### [Your task]
Among the entries below, only the lines from the one with "Given: Open the Edit Bitmaps editor" through the one with "Viewport: 474px width, 600px height." are wanted, reproduced exactly. Pictures are not wanted.

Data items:
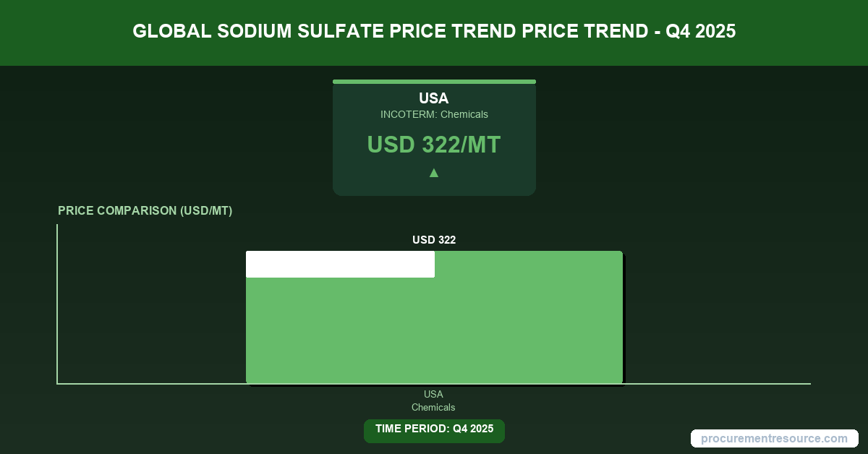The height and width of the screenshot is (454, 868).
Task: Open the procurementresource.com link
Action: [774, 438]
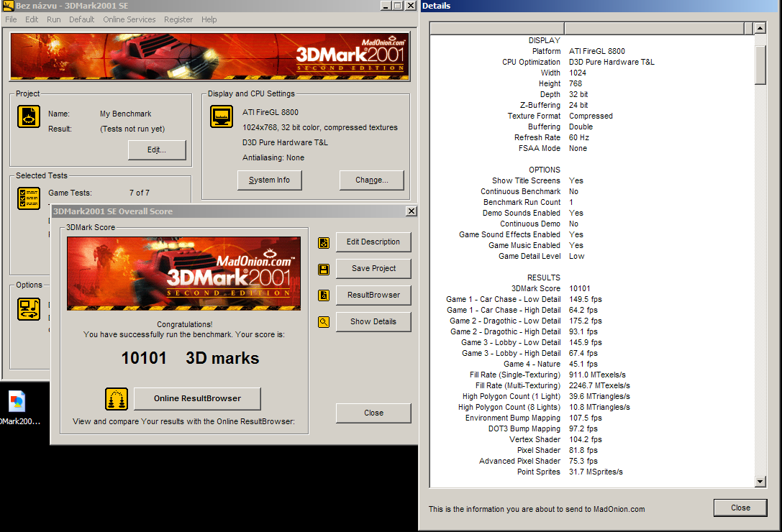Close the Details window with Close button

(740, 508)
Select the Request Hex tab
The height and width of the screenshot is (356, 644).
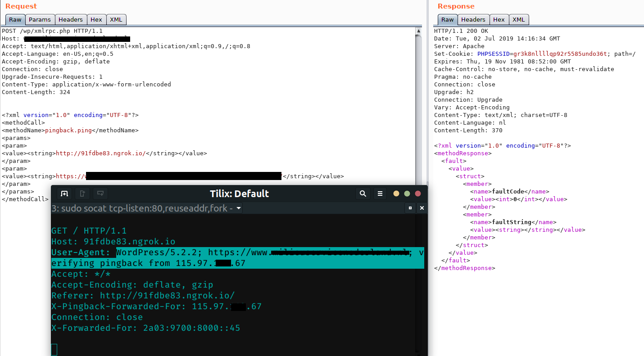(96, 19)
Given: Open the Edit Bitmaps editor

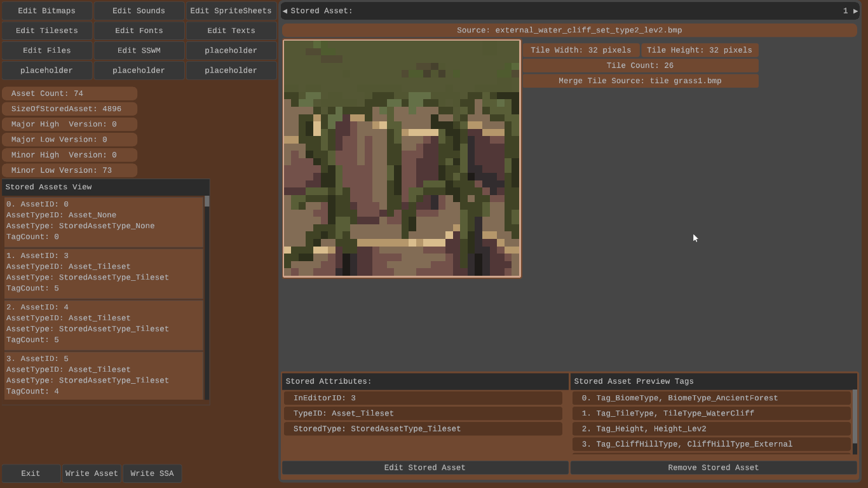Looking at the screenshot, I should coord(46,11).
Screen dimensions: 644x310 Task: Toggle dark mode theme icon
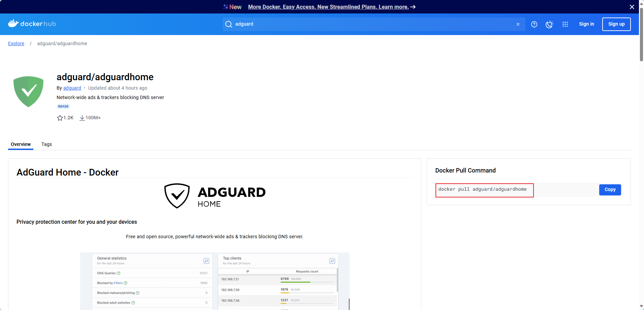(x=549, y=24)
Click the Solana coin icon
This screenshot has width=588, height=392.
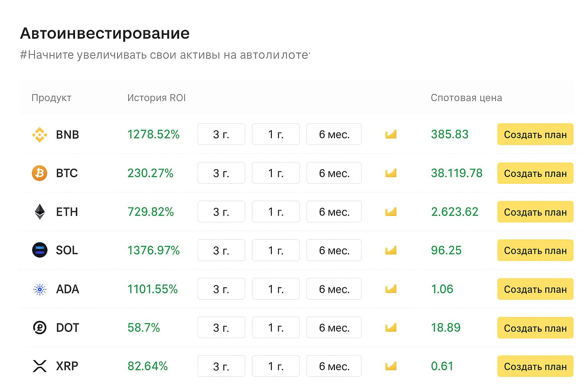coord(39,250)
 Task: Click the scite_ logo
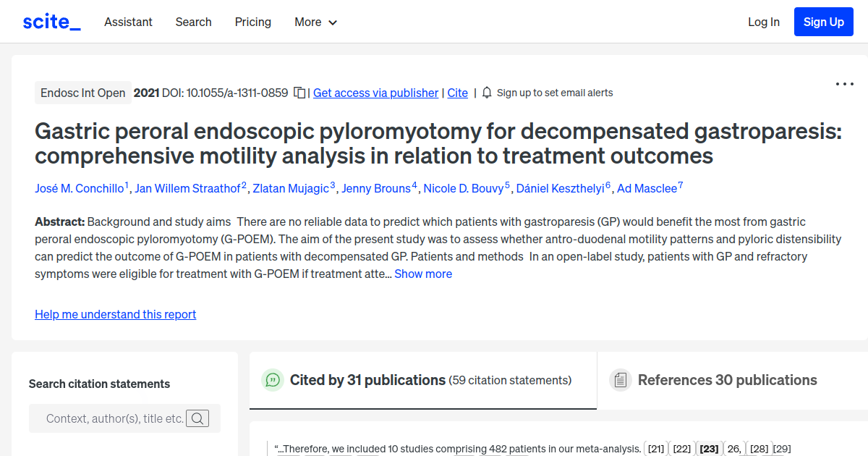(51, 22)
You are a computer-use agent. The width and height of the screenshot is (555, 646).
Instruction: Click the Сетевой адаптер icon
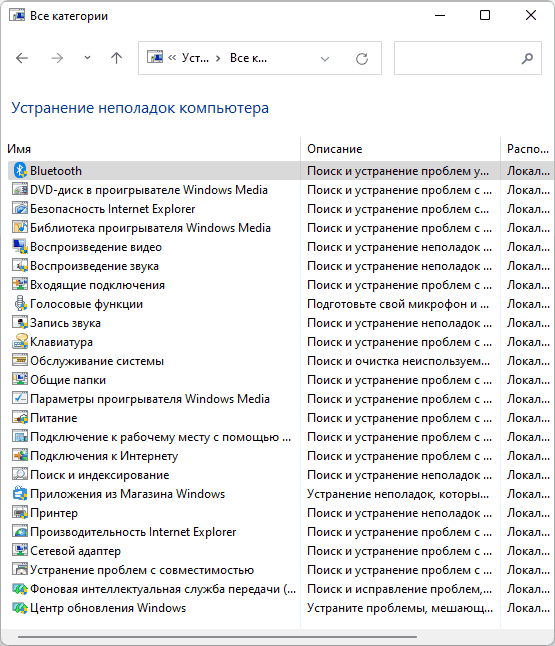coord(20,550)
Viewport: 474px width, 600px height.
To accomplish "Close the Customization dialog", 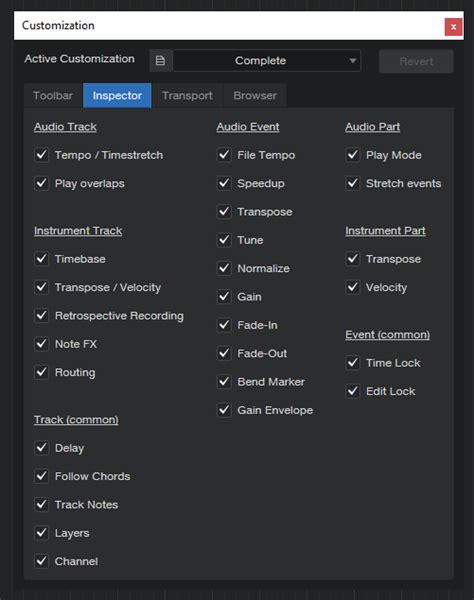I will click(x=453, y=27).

### [Task answer]
Given: Open the Edit Bitmaps editor

Looking at the screenshot, I should coord(46,11).
Screen dimensions: 644x310 Task: Toggle dark mode theme icon
(x=549, y=24)
Click the Solana coin icon
This screenshot has width=588, height=392.
coord(39,250)
 Task: Click the scite_ logo
(51, 22)
You are a computer-use agent. The width and height of the screenshot is (555, 646).
Instruction: Click the Сетевой адаптер icon
coord(20,550)
Viewport: 474px width, 600px height.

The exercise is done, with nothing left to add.